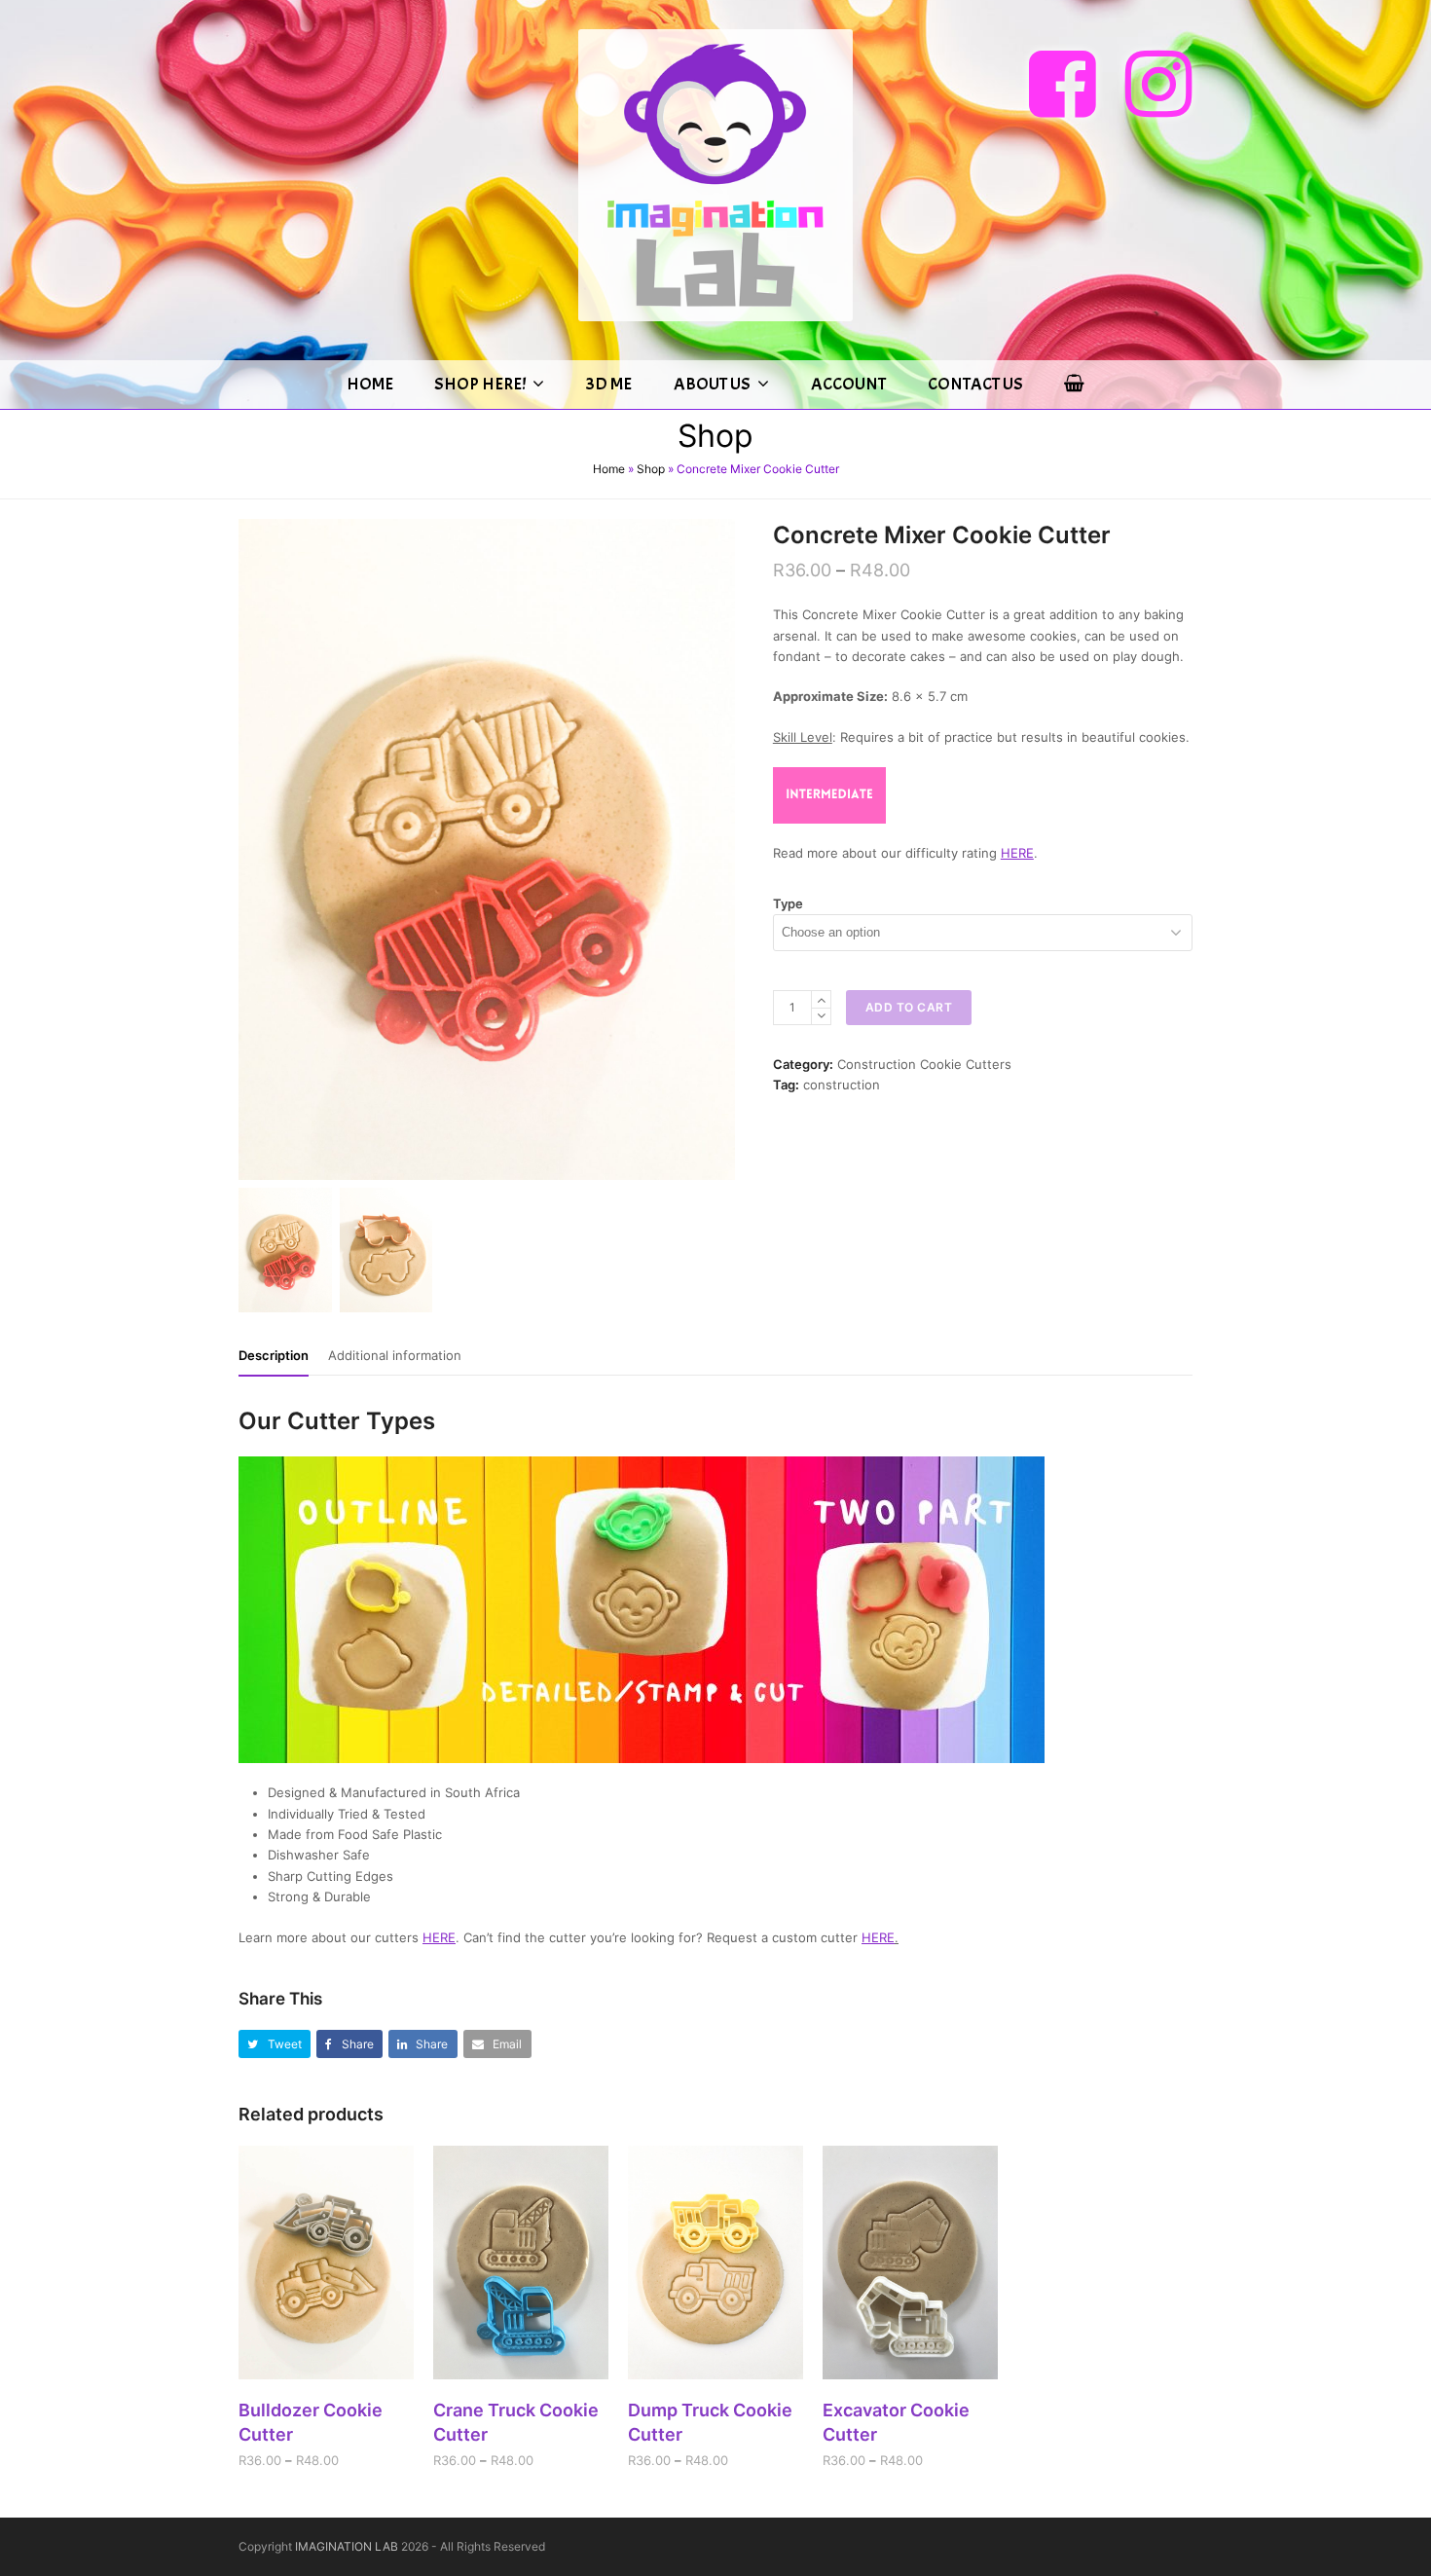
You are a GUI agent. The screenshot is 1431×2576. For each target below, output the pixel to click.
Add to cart (909, 1007)
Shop (651, 468)
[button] (274, 2044)
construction (841, 1084)
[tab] (273, 1355)
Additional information (394, 1355)
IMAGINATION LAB (346, 2546)
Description (273, 1355)
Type (788, 903)
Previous (255, 850)
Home (609, 468)
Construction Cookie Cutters (924, 1064)
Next (718, 850)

--------------------------------------------------

All of the data is to be reproduced exactly, with the pictures left out.

You are a GUI agent. The screenshot is 1431×2576. For each target below, output the pixel to click.
Add to cart (909, 1007)
Shop (651, 468)
[button] (274, 2044)
construction (841, 1084)
[tab] (273, 1355)
Additional information (394, 1355)
IMAGINATION LAB (346, 2546)
Description (273, 1355)
Type (788, 903)
Previous (255, 850)
Home (609, 468)
Construction Cookie Cutters (924, 1064)
Next (718, 850)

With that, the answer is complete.